= TEXTE FOURNI =
Cinq ans jour pour jour après l’adoption définitive, le 10 mai 2001, de la loi Taubira reconnaissant la traite et l’esclavage comme un «crime contre l’humanité», la France métropolitaine commémore pour la première fois son abolition, qui date (de) 1848. Cette journée du 10 mai, retenue par Jacques Chirac sur proposition du comité pour la mémoire de l’esclavage, présidé par l’écrivain Maryse Condé, ne concerne pas les départements d’outre-mer, qui conservent leurs différentes dates de commémoration.
En 2001, le texte présenté par la députée (app. PS) de Guyane, Christiane Taubira, avait été adopté à l’unanimité, et dans une relative indifférence. On en est loin. L’irruption d’une «question noire» liant l’esclavage du passé aux discriminations d’aujourd’hui, dans un contexte associant tentations communautaristes et bataille des mémoires, a considérablement avivé les passions.
Quant à l’unanimité, elle n’est plus de mise. En témoigne l’initiative de quarante députés UMP qui, le 5 mai, ont demandé au chef de l’État d’abroger l’alinéa de la loi Taubira stipulant que «les programmes scolaires […] accorderont à la traite négrière et à l’esclavage la place qu’ils méritent». Ces députés, qui s’étaient mobilisés en faveur de la loi sur les rapatriés du 23 février 2005, soulignent la similitude entre l’alinéa – abrogé – de ce texte, qui évoquait le rôle positif de la colonisation, et la disposition précitée de la loi Taubira.
Cette initiative, qui constitue la première incursion, au Palais-Bourbon, de la bataille des mémoires – en l’espèce, rapatriés contre descendants d’esclaves -, a reçu une volée de bois vert. Les signataires de l’appel «Liberté pour l’histoire», qui avaient réclamé, en décembre 2005, l’abrogation de différentes dispositions législatives mémorielles, ont pris leurs distances avec une démarche qui ne leur «paraît nullement» exempte «de précipitation, de règlements de comptes partisans et, a fortiori, de calculs électoralistes». Le ministre de l’outre-mer, François Baroin, s’est également «opposé» à cette proposition, soulignant qu’il ne fallait pas «renouveler, raviver ce qui pour beaucoup d’Antillais représente des blessures».
En Guadeloupe – comme dans le reste des Antilles -, la proposition des quarante députés UMP a effectivement été immédiatement perçue comme un nouveau déni de l’importance de l’esclavage. Les élus UMP de l’île se sont d’ailleurs promptement désolidarisés de leurs collègues sur les antennes locales.

= Extrait d'un fichier de données =
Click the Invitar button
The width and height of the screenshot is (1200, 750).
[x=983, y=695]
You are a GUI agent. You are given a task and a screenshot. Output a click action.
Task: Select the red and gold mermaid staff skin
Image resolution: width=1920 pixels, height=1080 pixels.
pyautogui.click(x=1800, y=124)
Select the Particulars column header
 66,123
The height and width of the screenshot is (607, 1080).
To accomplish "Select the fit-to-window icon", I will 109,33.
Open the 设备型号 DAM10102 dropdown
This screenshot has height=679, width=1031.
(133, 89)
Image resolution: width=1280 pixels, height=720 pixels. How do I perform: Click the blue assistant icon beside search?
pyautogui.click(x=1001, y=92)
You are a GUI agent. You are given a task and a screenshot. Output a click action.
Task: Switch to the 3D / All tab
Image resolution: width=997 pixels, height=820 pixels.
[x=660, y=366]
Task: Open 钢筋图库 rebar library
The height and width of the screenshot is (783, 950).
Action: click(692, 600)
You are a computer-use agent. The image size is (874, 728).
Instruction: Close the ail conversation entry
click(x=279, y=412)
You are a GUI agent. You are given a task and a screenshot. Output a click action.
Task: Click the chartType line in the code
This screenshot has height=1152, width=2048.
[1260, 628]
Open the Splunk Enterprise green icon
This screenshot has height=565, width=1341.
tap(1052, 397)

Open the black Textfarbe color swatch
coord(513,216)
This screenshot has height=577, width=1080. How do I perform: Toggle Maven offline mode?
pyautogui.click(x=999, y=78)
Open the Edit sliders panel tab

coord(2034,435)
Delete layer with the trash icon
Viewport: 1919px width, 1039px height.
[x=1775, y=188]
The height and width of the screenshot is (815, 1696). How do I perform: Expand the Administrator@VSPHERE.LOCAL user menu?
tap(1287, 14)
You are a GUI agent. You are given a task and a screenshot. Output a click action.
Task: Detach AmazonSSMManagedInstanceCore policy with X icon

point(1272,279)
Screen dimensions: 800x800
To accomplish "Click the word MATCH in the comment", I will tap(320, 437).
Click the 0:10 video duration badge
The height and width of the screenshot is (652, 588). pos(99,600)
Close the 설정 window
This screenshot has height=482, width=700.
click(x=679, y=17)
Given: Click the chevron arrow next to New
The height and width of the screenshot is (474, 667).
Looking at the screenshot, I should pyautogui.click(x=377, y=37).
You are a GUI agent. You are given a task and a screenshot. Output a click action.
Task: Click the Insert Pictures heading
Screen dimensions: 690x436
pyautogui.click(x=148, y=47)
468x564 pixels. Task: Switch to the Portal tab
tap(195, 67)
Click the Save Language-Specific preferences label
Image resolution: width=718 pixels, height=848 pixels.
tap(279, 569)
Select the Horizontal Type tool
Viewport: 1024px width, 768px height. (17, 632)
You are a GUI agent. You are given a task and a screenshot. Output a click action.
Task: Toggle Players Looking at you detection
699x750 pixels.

= CONSIGNE =
Pouvez-vous recopier à l'identique le passage de l'article sur la commémoration de l'abolition de l'esclavage qui débute aux mots « Quant à l’unanimité, elle » et se termine après « la loi Taubira. » ?

= RÉPONSE RÉDIGÉE =
Quant à l’unanimité, elle n’est plus de mise. En témoigne l’initiative de quarante députés UMP qui, le 5 mai, ont demandé au chef de l’État d’abroger l’alinéa de la loi Taubira stipulant que «les programmes scolaires […] accorderont à la traite négrière et à l’esclavage la place qu’ils méritent». Ces députés, qui s’étaient mobilisés en faveur de la loi sur les rapatriés du 23 février 2005, soulignent la similitude entre l’alinéa – abrogé – de ce texte, qui évoquait le rôle positif de la colonisation, et la disposition précitée de la loi Taubira.